The data
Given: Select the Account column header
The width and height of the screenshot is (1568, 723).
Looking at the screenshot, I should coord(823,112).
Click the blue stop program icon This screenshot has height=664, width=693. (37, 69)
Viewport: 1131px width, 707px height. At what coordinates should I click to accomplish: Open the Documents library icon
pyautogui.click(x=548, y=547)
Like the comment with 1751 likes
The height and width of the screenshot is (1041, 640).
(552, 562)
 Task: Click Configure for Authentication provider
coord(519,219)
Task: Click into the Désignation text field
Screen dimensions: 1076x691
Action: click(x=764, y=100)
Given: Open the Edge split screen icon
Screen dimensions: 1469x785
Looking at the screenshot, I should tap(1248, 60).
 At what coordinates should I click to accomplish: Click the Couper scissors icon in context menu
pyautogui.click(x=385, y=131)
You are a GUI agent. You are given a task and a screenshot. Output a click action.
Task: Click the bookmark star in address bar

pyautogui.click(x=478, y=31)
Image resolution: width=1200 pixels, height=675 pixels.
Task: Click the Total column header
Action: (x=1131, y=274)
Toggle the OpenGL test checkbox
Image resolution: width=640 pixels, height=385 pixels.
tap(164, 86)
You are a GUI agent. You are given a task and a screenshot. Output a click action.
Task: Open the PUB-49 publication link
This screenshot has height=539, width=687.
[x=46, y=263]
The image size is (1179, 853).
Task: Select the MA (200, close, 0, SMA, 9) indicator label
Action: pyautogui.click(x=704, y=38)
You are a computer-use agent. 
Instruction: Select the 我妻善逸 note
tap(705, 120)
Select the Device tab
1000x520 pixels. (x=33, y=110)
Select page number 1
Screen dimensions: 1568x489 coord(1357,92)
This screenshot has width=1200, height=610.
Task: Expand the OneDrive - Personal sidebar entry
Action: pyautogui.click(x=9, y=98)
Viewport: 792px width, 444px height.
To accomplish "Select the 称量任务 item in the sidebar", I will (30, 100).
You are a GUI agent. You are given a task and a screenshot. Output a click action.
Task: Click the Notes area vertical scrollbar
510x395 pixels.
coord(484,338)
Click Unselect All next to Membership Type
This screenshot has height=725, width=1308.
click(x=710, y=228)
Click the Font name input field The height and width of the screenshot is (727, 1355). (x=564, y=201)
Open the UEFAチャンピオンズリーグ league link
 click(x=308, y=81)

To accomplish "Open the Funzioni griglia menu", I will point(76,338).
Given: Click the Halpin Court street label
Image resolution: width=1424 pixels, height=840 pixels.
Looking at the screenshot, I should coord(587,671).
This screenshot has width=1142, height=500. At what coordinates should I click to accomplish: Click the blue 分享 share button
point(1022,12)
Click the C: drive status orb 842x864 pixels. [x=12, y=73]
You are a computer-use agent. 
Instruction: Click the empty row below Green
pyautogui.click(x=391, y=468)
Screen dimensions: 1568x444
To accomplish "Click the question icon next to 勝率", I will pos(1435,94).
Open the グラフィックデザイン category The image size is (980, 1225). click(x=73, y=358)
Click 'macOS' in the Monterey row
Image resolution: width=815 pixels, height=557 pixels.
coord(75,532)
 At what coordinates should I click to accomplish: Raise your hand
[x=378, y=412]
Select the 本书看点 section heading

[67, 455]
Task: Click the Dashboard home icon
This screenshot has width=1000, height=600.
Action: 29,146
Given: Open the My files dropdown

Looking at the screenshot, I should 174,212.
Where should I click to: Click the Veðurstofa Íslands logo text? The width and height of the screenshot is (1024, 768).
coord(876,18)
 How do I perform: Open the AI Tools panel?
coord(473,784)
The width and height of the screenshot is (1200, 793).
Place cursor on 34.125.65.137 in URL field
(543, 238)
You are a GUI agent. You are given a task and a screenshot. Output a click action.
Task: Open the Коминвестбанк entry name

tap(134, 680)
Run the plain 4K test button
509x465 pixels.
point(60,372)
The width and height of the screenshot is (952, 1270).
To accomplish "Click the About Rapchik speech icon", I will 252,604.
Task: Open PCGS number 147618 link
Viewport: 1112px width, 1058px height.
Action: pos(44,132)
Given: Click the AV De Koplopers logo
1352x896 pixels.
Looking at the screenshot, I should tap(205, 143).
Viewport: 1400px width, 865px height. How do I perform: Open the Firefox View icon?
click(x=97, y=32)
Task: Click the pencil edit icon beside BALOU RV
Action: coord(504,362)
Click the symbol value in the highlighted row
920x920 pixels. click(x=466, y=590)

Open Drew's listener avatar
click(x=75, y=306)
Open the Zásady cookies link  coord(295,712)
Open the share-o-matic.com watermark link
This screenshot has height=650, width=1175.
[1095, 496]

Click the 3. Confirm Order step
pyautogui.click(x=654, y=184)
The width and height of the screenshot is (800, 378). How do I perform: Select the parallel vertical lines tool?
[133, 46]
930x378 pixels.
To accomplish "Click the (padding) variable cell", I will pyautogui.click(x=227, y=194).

Exercise goal
All of the lines above are to be restated word for word.

Solution for this task
Given: Select the Account column header
The width and height of the screenshot is (1568, 723).
Looking at the screenshot, I should coord(823,112).
Click the blue stop program icon This screenshot has height=664, width=693. (37, 69)
Viewport: 1131px width, 707px height. At what coordinates should I click to accomplish: Open the Documents library icon
pyautogui.click(x=548, y=547)
Like the comment with 1751 likes
The height and width of the screenshot is (1041, 640).
(552, 562)
 Task: Click Configure for Authentication provider
coord(519,219)
Task: Click into the Désignation text field
Screen dimensions: 1076x691
Action: click(x=764, y=100)
Given: Open the Edge split screen icon
Screen dimensions: 1469x785
Looking at the screenshot, I should tap(1248, 60).
 At what coordinates should I click to accomplish: Click the Couper scissors icon in context menu
pyautogui.click(x=385, y=131)
You are a GUI agent. You are given a task and a screenshot. Output a click action.
Task: Click the bookmark star in address bar

pyautogui.click(x=478, y=31)
Image resolution: width=1200 pixels, height=675 pixels.
Task: Click the Total column header
Action: (x=1131, y=274)
Toggle the OpenGL test checkbox
Image resolution: width=640 pixels, height=385 pixels.
tap(164, 86)
You are a GUI agent. You are given a task and a screenshot. Output a click action.
Task: Open the PUB-49 publication link
This screenshot has height=539, width=687.
[x=46, y=263]
The image size is (1179, 853).
Task: Select the MA (200, close, 0, SMA, 9) indicator label
Action: pyautogui.click(x=704, y=38)
You are a computer-use agent. 
Instruction: Select the 我妻善逸 note
tap(705, 120)
Select the Device tab
1000x520 pixels. (x=33, y=110)
Select page number 1
Screen dimensions: 1568x489 coord(1357,92)
This screenshot has width=1200, height=610.
Task: Expand the OneDrive - Personal sidebar entry
Action: pyautogui.click(x=9, y=98)
Viewport: 792px width, 444px height.
To accomplish "Select the 称量任务 item in the sidebar", I will (30, 100).
You are a GUI agent. You are given a task and a screenshot. Output a click action.
Task: Click the Notes area vertical scrollbar
510x395 pixels.
coord(484,338)
Click Unselect All next to Membership Type
This screenshot has height=725, width=1308.
click(x=710, y=228)
Click the Font name input field The height and width of the screenshot is (727, 1355). (x=564, y=201)
Open the UEFAチャンピオンズリーグ league link
 click(x=308, y=81)

To accomplish "Open the Funzioni griglia menu", I will point(76,338).
Given: Click the Halpin Court street label
Image resolution: width=1424 pixels, height=840 pixels.
Looking at the screenshot, I should coord(587,671).
This screenshot has width=1142, height=500. At what coordinates should I click to accomplish: Click the blue 分享 share button
point(1022,12)
Click the C: drive status orb 842x864 pixels. [x=12, y=73]
You are a computer-use agent. 
Instruction: Click the empty row below Green
pyautogui.click(x=391, y=468)
Screen dimensions: 1568x444
To accomplish "Click the question icon next to 勝率", I will pos(1435,94).
Open the グラフィックデザイン category The image size is (980, 1225). click(x=73, y=358)
Click 'macOS' in the Monterey row
Image resolution: width=815 pixels, height=557 pixels.
coord(75,532)
 At what coordinates should I click to accomplish: Raise your hand
[x=378, y=412]
Select the 本书看点 section heading

[67, 455]
Task: Click the Dashboard home icon
This screenshot has width=1000, height=600.
Action: 29,146
Given: Open the My files dropdown

Looking at the screenshot, I should 174,212.
Where should I click to: Click the Veðurstofa Íslands logo text? The width and height of the screenshot is (1024, 768).
coord(876,18)
 How do I perform: Open the AI Tools panel?
coord(473,784)
The width and height of the screenshot is (1200, 793).
Place cursor on 34.125.65.137 in URL field
(543, 238)
You are a GUI agent. You are given a task and a screenshot. Output a click action.
Task: Open the Коминвестбанк entry name

tap(134, 680)
Run the plain 4K test button
509x465 pixels.
point(60,372)
The width and height of the screenshot is (952, 1270).
To accomplish "Click the About Rapchik speech icon", I will 252,604.
Task: Open PCGS number 147618 link
Viewport: 1112px width, 1058px height.
Action: pos(44,132)
Given: Click the AV De Koplopers logo
1352x896 pixels.
Looking at the screenshot, I should tap(205, 143).
Viewport: 1400px width, 865px height. How do I perform: Open the Firefox View icon?
click(x=97, y=32)
Task: Click the pencil edit icon beside BALOU RV
Action: coord(504,362)
Click the symbol value in the highlighted row
920x920 pixels. click(x=466, y=590)

Open Drew's listener avatar
click(x=75, y=306)
Open the Zásady cookies link  coord(295,712)
Open the share-o-matic.com watermark link
This screenshot has height=650, width=1175.
[1095, 496]

Click the 3. Confirm Order step
pyautogui.click(x=654, y=184)
The width and height of the screenshot is (800, 378). How do I perform: Select the parallel vertical lines tool?
[133, 46]
930x378 pixels.
To accomplish "Click the (padding) variable cell", I will pyautogui.click(x=227, y=194).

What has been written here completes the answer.